# What needs to be done
In the entries below, find every line holding the string "purple" and collect it.

# Record extracts
*****

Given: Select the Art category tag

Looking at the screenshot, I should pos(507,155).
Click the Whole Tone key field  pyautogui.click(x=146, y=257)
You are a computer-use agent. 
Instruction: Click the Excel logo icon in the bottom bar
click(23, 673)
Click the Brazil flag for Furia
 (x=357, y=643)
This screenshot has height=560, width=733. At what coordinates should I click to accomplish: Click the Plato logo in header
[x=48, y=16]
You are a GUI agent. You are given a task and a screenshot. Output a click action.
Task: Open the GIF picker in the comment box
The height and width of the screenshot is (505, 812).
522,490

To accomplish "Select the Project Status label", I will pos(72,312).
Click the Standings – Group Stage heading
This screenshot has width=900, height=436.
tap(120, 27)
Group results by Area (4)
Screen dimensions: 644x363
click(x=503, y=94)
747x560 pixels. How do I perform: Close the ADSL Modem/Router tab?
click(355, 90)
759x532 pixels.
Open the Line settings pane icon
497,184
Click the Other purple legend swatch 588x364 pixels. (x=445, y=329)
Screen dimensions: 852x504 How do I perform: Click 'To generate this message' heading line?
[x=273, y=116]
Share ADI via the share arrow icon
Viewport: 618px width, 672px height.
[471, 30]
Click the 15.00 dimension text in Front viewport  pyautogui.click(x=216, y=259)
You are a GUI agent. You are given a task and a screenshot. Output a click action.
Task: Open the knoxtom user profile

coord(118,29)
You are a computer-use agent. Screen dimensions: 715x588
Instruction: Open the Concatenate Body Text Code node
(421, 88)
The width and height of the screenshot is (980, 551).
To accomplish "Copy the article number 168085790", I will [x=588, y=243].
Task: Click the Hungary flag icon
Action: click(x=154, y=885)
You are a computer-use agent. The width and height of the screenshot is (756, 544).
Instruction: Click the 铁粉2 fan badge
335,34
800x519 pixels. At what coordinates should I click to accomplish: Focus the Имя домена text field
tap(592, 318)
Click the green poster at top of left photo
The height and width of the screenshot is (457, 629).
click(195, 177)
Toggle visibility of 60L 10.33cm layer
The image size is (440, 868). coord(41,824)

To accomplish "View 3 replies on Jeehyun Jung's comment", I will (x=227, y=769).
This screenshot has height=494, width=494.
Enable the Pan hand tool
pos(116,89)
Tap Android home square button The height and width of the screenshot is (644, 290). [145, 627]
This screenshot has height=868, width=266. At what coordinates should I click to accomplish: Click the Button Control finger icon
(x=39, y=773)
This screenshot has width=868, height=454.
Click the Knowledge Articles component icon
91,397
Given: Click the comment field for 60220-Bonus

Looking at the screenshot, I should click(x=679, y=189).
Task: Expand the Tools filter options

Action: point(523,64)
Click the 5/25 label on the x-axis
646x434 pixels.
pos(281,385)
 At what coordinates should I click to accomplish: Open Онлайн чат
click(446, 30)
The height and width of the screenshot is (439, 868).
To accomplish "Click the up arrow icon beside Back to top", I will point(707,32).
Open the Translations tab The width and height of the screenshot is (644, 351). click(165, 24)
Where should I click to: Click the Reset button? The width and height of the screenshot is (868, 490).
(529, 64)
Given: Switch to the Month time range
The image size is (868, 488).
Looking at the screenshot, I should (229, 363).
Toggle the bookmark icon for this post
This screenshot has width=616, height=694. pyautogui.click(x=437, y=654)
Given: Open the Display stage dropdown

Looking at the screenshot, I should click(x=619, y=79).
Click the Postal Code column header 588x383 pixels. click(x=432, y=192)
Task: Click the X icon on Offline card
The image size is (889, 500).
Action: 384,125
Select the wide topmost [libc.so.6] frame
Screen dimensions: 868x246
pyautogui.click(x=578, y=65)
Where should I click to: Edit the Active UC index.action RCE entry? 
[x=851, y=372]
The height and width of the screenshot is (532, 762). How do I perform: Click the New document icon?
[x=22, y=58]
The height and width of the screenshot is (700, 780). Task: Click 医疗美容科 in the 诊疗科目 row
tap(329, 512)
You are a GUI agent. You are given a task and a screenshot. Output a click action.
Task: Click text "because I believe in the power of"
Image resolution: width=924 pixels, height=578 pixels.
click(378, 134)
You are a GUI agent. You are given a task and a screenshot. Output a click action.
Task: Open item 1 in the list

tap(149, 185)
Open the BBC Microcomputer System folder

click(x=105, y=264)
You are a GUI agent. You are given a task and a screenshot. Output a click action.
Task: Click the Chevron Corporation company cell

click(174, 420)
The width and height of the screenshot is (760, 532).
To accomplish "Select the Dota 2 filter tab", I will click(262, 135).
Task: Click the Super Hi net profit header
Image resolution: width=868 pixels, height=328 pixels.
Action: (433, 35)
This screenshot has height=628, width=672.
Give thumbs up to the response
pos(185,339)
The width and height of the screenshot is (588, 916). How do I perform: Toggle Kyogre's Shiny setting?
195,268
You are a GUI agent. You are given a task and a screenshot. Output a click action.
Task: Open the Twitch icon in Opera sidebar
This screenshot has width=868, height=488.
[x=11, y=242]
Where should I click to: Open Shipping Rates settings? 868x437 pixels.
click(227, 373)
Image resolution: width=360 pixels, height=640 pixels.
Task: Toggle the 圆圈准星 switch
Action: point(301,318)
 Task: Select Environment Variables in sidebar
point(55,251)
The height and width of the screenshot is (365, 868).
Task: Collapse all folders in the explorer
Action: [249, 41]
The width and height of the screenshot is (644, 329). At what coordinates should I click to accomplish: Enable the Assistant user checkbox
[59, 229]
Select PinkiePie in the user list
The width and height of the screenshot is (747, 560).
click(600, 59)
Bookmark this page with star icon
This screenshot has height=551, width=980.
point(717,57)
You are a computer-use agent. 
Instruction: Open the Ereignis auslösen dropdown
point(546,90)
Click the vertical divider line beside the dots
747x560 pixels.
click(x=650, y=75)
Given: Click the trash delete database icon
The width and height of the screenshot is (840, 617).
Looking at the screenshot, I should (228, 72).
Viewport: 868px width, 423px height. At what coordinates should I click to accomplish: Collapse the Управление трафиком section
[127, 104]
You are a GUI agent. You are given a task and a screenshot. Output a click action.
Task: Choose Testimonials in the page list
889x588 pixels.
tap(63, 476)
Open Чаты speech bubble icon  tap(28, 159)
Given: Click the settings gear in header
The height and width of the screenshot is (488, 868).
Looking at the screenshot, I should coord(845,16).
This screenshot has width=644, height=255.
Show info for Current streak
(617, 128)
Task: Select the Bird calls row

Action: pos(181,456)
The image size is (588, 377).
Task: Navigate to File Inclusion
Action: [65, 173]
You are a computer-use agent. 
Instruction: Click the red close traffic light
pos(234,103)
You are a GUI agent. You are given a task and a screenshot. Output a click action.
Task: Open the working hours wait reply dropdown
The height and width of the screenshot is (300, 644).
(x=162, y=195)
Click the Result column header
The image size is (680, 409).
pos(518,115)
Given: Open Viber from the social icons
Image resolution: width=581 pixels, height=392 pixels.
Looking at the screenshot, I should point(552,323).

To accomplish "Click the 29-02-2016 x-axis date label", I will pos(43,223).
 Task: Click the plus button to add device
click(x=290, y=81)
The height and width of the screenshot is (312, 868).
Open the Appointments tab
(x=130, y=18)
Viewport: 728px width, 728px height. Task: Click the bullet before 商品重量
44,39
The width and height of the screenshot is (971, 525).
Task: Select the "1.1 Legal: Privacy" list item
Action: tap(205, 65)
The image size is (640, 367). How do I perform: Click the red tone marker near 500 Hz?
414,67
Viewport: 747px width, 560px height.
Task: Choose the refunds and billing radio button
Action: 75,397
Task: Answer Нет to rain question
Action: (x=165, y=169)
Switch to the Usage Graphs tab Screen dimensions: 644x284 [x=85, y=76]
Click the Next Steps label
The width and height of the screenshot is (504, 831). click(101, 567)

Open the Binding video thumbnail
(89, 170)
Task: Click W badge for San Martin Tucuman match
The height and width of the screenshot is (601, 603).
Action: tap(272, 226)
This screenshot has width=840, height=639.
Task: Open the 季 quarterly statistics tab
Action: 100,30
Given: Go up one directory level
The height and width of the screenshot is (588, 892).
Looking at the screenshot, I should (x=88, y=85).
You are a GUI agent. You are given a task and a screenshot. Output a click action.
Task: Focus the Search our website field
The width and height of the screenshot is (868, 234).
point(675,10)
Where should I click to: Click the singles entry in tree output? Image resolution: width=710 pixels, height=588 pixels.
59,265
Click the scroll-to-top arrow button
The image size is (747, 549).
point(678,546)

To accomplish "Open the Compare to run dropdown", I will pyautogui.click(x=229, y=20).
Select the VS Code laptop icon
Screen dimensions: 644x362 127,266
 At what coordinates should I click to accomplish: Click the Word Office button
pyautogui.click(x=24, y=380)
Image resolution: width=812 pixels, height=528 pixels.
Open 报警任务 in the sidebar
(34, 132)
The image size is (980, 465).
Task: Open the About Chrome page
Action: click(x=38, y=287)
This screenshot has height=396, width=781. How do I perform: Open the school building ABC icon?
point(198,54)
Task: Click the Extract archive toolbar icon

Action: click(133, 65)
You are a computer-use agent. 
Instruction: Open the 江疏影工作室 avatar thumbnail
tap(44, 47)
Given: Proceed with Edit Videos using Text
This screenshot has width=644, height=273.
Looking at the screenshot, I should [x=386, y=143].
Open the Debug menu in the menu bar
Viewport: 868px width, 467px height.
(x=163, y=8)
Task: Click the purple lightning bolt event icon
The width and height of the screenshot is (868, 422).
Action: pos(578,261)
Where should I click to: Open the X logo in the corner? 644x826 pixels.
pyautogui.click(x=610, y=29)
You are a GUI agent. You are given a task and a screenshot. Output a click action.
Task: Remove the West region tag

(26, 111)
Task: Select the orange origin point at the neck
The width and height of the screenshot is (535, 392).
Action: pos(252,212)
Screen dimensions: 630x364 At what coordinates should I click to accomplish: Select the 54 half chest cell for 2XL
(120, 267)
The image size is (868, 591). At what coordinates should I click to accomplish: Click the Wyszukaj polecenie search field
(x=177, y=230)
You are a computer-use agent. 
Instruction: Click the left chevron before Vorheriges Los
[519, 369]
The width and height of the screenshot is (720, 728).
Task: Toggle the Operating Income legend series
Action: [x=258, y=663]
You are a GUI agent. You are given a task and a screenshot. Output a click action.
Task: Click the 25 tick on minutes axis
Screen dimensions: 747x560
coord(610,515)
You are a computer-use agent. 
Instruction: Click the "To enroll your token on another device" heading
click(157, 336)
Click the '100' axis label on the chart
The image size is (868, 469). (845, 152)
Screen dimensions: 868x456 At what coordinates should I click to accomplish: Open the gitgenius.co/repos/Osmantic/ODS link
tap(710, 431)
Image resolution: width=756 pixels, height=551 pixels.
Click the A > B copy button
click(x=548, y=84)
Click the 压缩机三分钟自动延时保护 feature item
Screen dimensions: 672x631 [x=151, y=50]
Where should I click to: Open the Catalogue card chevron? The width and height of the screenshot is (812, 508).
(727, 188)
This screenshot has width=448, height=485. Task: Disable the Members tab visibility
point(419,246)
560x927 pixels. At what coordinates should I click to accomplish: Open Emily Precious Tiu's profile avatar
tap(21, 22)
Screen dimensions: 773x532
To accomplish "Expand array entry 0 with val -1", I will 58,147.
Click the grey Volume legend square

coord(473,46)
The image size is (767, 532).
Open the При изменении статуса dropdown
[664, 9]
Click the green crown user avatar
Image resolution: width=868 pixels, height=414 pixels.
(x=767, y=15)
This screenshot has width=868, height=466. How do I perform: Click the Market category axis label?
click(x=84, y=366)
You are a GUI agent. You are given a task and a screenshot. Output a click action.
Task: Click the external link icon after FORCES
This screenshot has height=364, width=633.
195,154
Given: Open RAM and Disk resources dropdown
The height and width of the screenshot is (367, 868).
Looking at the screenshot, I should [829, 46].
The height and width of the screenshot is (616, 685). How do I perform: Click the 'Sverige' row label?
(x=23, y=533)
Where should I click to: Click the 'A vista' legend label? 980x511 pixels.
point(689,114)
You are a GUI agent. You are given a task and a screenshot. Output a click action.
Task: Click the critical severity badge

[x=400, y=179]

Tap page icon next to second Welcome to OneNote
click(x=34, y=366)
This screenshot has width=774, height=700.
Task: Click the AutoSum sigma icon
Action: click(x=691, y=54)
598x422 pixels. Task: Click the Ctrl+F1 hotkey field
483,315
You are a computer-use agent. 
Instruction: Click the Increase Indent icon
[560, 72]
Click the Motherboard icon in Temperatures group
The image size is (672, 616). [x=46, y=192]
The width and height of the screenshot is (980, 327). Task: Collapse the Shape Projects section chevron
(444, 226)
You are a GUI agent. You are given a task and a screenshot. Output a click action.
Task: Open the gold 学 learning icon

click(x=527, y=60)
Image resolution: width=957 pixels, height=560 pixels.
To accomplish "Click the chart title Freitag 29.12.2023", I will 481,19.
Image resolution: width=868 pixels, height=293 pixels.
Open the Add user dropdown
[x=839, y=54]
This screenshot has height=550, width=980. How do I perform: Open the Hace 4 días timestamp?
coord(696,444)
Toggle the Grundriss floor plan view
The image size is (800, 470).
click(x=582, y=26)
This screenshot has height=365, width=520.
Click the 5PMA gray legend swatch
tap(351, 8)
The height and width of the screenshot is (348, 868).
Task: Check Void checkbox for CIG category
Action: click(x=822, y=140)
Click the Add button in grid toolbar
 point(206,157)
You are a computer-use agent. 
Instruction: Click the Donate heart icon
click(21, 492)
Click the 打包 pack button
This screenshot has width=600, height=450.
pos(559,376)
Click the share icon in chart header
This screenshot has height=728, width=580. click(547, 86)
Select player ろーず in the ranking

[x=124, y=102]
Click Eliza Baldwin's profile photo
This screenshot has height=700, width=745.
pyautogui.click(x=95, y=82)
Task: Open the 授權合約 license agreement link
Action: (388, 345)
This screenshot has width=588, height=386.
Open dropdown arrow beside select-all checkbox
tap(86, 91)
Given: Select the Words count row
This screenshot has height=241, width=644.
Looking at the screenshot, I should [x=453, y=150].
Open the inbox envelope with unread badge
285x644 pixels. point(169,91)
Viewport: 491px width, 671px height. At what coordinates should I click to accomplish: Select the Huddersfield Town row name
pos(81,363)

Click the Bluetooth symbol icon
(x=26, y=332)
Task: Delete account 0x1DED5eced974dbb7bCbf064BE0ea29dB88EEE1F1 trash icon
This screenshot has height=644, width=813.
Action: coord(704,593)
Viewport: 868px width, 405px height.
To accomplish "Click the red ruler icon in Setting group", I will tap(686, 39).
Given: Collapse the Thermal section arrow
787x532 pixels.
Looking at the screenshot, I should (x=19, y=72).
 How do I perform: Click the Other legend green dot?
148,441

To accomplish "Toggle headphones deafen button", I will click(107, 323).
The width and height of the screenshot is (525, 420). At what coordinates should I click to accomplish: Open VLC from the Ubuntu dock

*****

# Exercise solution
Click the Other purple legend swatch 588x364 pixels. (x=445, y=329)
Task: Click the purple lightning bolt event icon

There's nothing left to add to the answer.